Viagra-related Drug Reduces Obesity: Study


“Currently, there isn’t a pill that has been proven effective for treating severe obesity, yet such obesity is a global health problem that increases the risk of many other diseases,” says senior investigator David Kass, M.D., Abraham and Virginia Weiss Professor of Cardiology at the Johns Hopkins University School of Medicine.

“What makes our findings exciting is that we found an oral medication that activates fat-burning in mice to reduce obesity and fat buildup in organs like the liver and heart that contribute to disease; this is new.”

In 2015 researchers first showed the PDE9 enzyme is present in the heart and contributes to heart disease triggered by high blood pressure. Blocking PDE9 increases the amount of a small molecule known as cyclic GMP, which in turn controls many aspects of cell function throughout the body.

PDE9 is the enzyme cousin of another protein called PDE5, and is blocked by drugs like Viagra.

Based on the results, the investigators suspected PDE9 inhibition might improve cardiometabolic syndrome (CMS).

The current mouse study used a PDE9 inhibitor made by Pfizer Inc. (PF-04447943) that was first tested for Alzheimer’s disease, though eventually abandoned for this use. Between the two reported clinical trials, over 100 subjects received this drug, and it was found to be well tolerated with no serious adverse side effects. A different PDE9 inhibitor is now being tested for human heart failure.

Researchers kept mice on a high-fat diet that led to doubling their body weight, high blood lipids and diabetes after four months.

A group of female mice had their ovaries surgically removed, and most of the mice also had a pressure stress applied to the heart to better mimic cardiometabolic syndrome. The mice were then assigned to receive either the PDE9 inhibitor or a placebo by mouth over the next six to eight weeks.

In female mice without their ovaries (a model of postmenopause), the difference in median percent weight change between the drug and placebo groups was -27.5%, and in males it was -19.5%. Lean body mass was not altered in either group, nor was daily food consumption or physical activity.

The PDE9 inhibitor lowered blood cholesterol and triglycerides, and reduced fat in the liver to levels found in mice fed a normal diet.

The heart also improved with PDE9 inhibition, with ejection fraction relatively higher by 7%-15% and heart mass rising 70% less compared with the placebo. An increase in heart mass is evidence of abnormal heart stress. However, having this lowered by the inhibitor indicates stress on the heart was reduced.

The investigators found PDE9 inhibition produces these effects by activating PPARa.
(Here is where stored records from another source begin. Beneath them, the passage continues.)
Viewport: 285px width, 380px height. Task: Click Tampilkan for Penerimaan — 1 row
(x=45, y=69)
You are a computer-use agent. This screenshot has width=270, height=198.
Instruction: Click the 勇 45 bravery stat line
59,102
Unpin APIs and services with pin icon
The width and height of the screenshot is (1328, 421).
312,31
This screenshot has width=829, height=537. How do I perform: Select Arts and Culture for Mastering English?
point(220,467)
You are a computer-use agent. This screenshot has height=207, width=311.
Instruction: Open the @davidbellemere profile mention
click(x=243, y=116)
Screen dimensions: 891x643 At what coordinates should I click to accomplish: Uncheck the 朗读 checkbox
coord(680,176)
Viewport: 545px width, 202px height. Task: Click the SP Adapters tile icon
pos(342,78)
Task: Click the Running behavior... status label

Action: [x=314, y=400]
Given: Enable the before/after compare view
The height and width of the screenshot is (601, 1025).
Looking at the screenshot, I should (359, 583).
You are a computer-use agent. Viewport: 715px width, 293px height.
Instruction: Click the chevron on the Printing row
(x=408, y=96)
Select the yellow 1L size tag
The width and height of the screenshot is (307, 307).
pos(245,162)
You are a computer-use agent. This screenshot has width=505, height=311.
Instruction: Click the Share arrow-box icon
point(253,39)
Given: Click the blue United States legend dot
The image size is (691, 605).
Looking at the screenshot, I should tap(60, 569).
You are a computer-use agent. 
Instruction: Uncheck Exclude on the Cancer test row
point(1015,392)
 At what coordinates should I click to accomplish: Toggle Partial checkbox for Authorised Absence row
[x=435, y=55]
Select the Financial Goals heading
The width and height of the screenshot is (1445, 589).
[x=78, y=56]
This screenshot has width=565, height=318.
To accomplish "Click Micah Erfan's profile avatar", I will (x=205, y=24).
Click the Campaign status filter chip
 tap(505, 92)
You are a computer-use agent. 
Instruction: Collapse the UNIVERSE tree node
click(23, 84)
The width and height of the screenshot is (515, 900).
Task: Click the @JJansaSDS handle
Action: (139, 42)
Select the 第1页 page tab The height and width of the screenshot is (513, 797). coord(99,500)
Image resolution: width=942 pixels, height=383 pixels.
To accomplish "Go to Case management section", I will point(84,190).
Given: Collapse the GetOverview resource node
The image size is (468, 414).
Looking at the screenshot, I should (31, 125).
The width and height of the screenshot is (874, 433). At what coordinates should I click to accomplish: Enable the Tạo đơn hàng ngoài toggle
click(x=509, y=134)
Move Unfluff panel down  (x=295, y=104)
By stimulating PPARa, levels of genes for proteins that control fat uptake into cells and their use as fuel are broadly increased.

When PPARa was blocked in cells or the whole animal, the effects from PDE9 inhibition on obesity and fat-burning were also lost.

They found estrogen normally plays this role of PPARa on fat regulation in females, but when its levels fall like they do after menopause, PPARa becomes more important to regulate fat and so PDE9 inhibition has a greater effect.

“The finding that the experimental drug did not benefit female mice that had their ovaries shows that these sex hormones, particularly estrogen, had already achieved what inhibiting PDE9 does to stimulate fat-burning,” notes Sumita Mishra, the research associate who performed much of the work.

“Menopause reduces sex hormone levels, and their control over fat metabolism then shifts to the protein regulated by PDE9, so the drug treatment is now effective.”

Kass notes that if his lab’s findings in mice apply to people, someone weighing 250 pounds could lose about 50 pounds with an oral PDE9 inhibitor without changing eating or exercise habits.

“I’m not suggesting to be a couch potato and take a pill, but I suspect that combined with diet and exercise, the effects from PDE9 inhibition may be even greater,” says Kass. The next step would be testing in humans to see if PDE9 inhibitors produce similar effects in men and postmenopausal women.

“PDE9 inhibitors are already being studied in humans, so a clinical obesity study should not be that far away,” Kass says.